AUFGABENSTELLUNG. Gib aus dem nachstehenden Wochenrückblick den Abschnitt wortgetreu aus, der bei den Worten „Fraktal, generiert mit“ beginnt und nach den Worten „restriktiver, noch AfDiger.“ endet.

TEXTAUSZUG.
◆ ◆ ◆ ◆ ◆
KW 13Die Woche, in der wir Gruselprogramme und Horrorlisten durchackerten

Die 13. Kalenderwoche geht zu Ende. Wir haben 16 neue Texte mit insgesamt 169.292 Zeichen veröffentlicht. Willkommen zum netzpolitischen Wochenrückblick.

Fraktal, generiert mit MandelBrowser von Tomasz Śmigielski

Liebe Leser:innen,

in den vergangenen Tagen haben wir uns durch die Zwischenergebnisse der Koalitionsverhandlungen von Union und SPD geackert. Die entsprechenden Papiere aller 16 Arbeitsgruppen sind inzwischen geleakt. Und wie zu erwarten war, stehen da sehr viele gruselige Dinge drin. Die sich anbahnende schwarz-rote Koalition will die Überwachung massiv ausbauen, Daten ökonomisch nutzbar machen und Grundrechte schleifen. Darüber hinaus sind noch viele Punkte umstritten. Vor allem die Union will es hier noch schärfer, noch restriktiver, noch AfDiger.

Beim Lesen der Papiere fiel mir auch auf, das gerade bei den digitalpolitischen Themen wieder einmal viele Buzzwords vorkommen. Union und SPD träumen von AI-Gigafactorys, einer KI-Offensive mit „100.000-GPU-Programm“ und Quantenhöchstleistungsrechnern. Und der erste Fusionsreaktor der Welt soll bitteschön in Deutschland stehen.

Ich frage mich, warum Politiker:innen glauben, mit solchen Buzzwords um sich werfen zu müssen. Sie betreiben keinen Stand auf einer Verkaufsmesse. Sie sprechen auch nicht auf einer Jahreshauptversammlung zu Aktionär:innen. Sondern sie sind gewählte Volksvertreter:innen, die politische Probleme lösen sollen. Nicht mehr und nicht weniger.

Welche Probleme aber soll eine „AI-Gigafactory“ konkret lösen – zumal anderswo KI-Rechenzentren leerstehen? Und wann genau können wir mit der Fusionsenergie rechnen, die uns schon seit einer gefühlten Ewigkeit verheißen ist? Ich glaube, dass solche Ideenhülsen vor allem bestehende Probleme verschleiern sollen. Dass unsere Straßen, Schulen und Schienennetze marode sind. Dass an allen Ecken Lehrer:innen, Richter:innen und Verwaltungsbeamt:innen fehlen. Dass es vielerorts an Grundlegendem mangelt.
◆ ◆ ◆ ◆ ◆
BEREITGESTELLTE ANGABEN.
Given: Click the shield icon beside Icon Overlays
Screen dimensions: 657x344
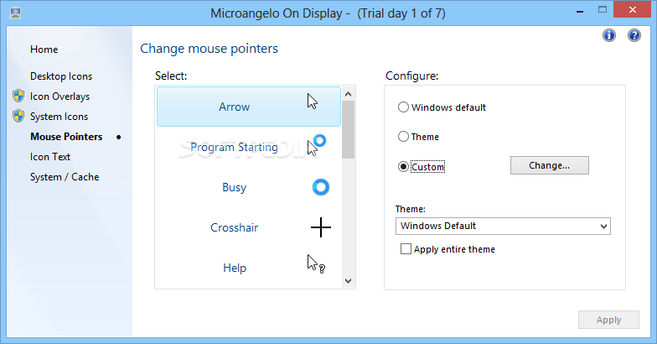Looking at the screenshot, I should pos(18,96).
◆ ◆ ◆ ◆ ◆
LÖSUNG DER AUFGABE.
Fraktal, generiert mit MandelBrowser von Tomasz Śmigielski

Liebe Leser:innen,

in den vergangenen Tagen haben wir uns durch die Zwischenergebnisse der Koalitionsverhandlungen von Union und SPD geackert. Die entsprechenden Papiere aller 16 Arbeitsgruppen sind inzwischen geleakt. Und wie zu erwarten war, stehen da sehr viele gruselige Dinge drin. Die sich anbahnende schwarz-rote Koalition will die Überwachung massiv ausbauen, Daten ökonomisch nutzbar machen und Grundrechte schleifen. Darüber hinaus sind noch viele Punkte umstritten. Vor allem die Union will es hier noch schärfer, noch restriktiver, noch AfDiger.